The latest data suggests that around 10 million Indians do not get enough to eat, which is undoubtedly a national shame. Now consider another number: some 100 million Indians do not have access to clean drinking water, according to data from the World Bank. So Indians who lack clean drinking water far outnumber those who cannot afford food.

And it is the failure to provide clean drinking water that is a bigger cause of the malnutrition problem rather than a lack of food, as economist Arvind Virmani pointed out in a recent article in The Times of India: "Analysis of the state-wise 2004-05 National Sample Survey and the 2005-06 National Family Health Survey data led to the conclusion that the most important cause of malnutrition in India was the abysmal state of public health in terms of sanitation, pure drinking water and public knowledge about the importance of cleanliness...and nutrition".

These are the facts. One, India has far more malnourished people than hungry people, which tells us that the malnutrition crisis is due to factors beyond access to food. Two, sanitation and clean drinking water are key contributors to the crisis. Three, international data shows that much of the difference between malnutrition in India and malnutrition in other countries with similar income levels is explained by public health variables.

So let us return to the question asked at the beginning of this article: why does the ruling alliance prefer to push a right to food law rather than one that guarantees a right to clean drinking water?

My answer is as follows: the government will have to increase its subsidy bill to provide cheap food for everyone but it will actually have to build good drinking water systems across the country if it has to make access to clean water a legal right. The first involves subsidizing while the second involves building. The first requires unfunded budgetary provisions while the second requires technical and managerial competence down to the smallest hamlet. The first is second nature to our political class while the second will require a radical shift in governance.
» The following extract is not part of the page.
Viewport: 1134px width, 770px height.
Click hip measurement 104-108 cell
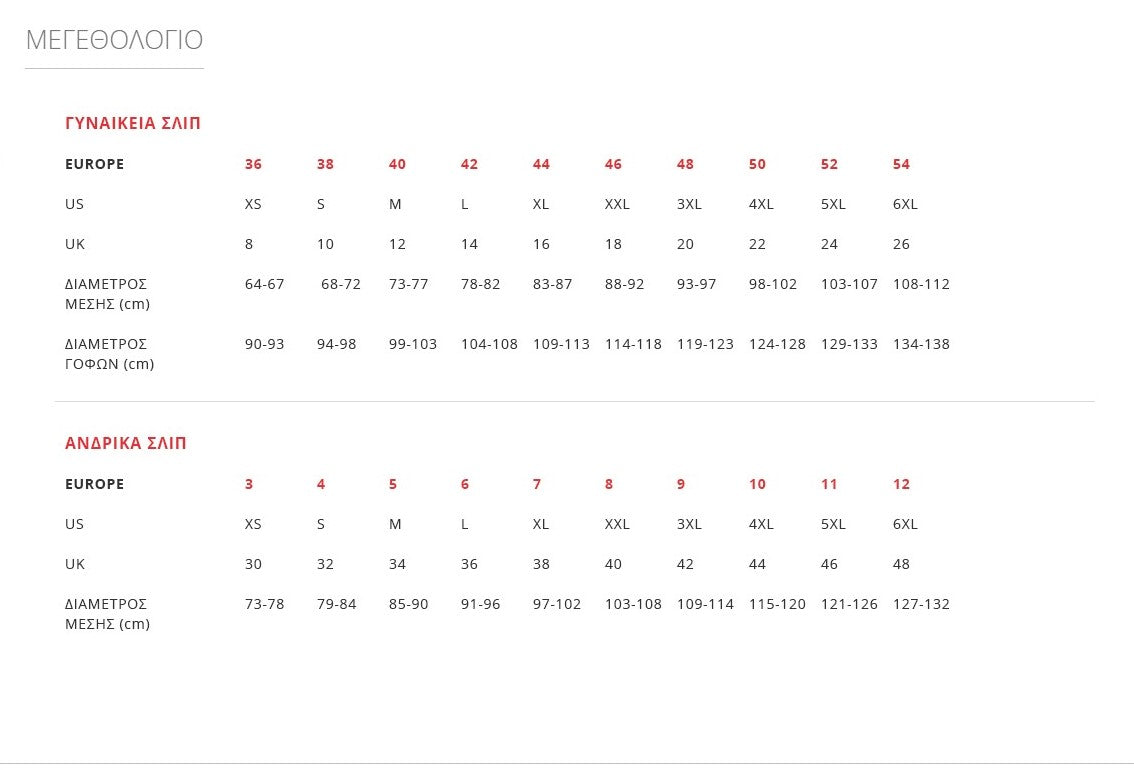[x=490, y=344]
The eagerness to spend more to provide a larger food subsidy rather than use the money to build modern sanitation systems captures the quintessence of the policy skew in India, towards subsidies and away from capital spending. The two Manmohan Singh governments have cumulatively spent close to Rs.11 trillion for subsidies since 2004 (and I have not adjusted these numbers for inflation). Some of these subsidies must undoubtedly have reached the poorest Indians, but it is safe to say that much of it was either pilfered or was captured by powerful interests. Look at the fuel subsidies that have benefited everyone from middle class housewives to owners of sport utility vehicles (SUVs).

Or consider another example: the Indian government has spent close to Rs.2 trillion on providing jobs under the Mahatma Gandhi National Rural Employment Guarantee Act. Surely it is time to ask whether the money would have been better spent on rural roads or minor irrigation projects or village schools. What would have made a more lasting impact on rural poverty? To ask the question is to be instantly branded as an enemy of the people.

The fundamental pathology of Indian policy is the overwhelming preference for subsidies over public goods. The political support for the right to food law is a classic illustration of this pathology, even when the data suggests that the roots of the malnutrition problem lie elsewhere.

To be sure, the men and women in the right to food campaign have earnestly battled to put the malnutrition crisis at the centre of national discourse. They are close to achieving what they set out to do many years ago, and all of them mean well. But it is well known that the road to hell is paved with good intentions, as India has seen over the decades. We have seen how protection to domestic industry led to an inefficient economy, rent control laws destroyed the housing stock in our cities, laws meant to protect tribals by preventing them for selling forest produce to outsiders benefited local tribal elite...the list is a long one.

The right to food law has been sold as a grand gesture in humanitarianism, in a country that generally prefers emotional tugs to factual thinking. It is actually a clever ploy to win votes in 2014, even if its costs leave behind fiscal wreckage.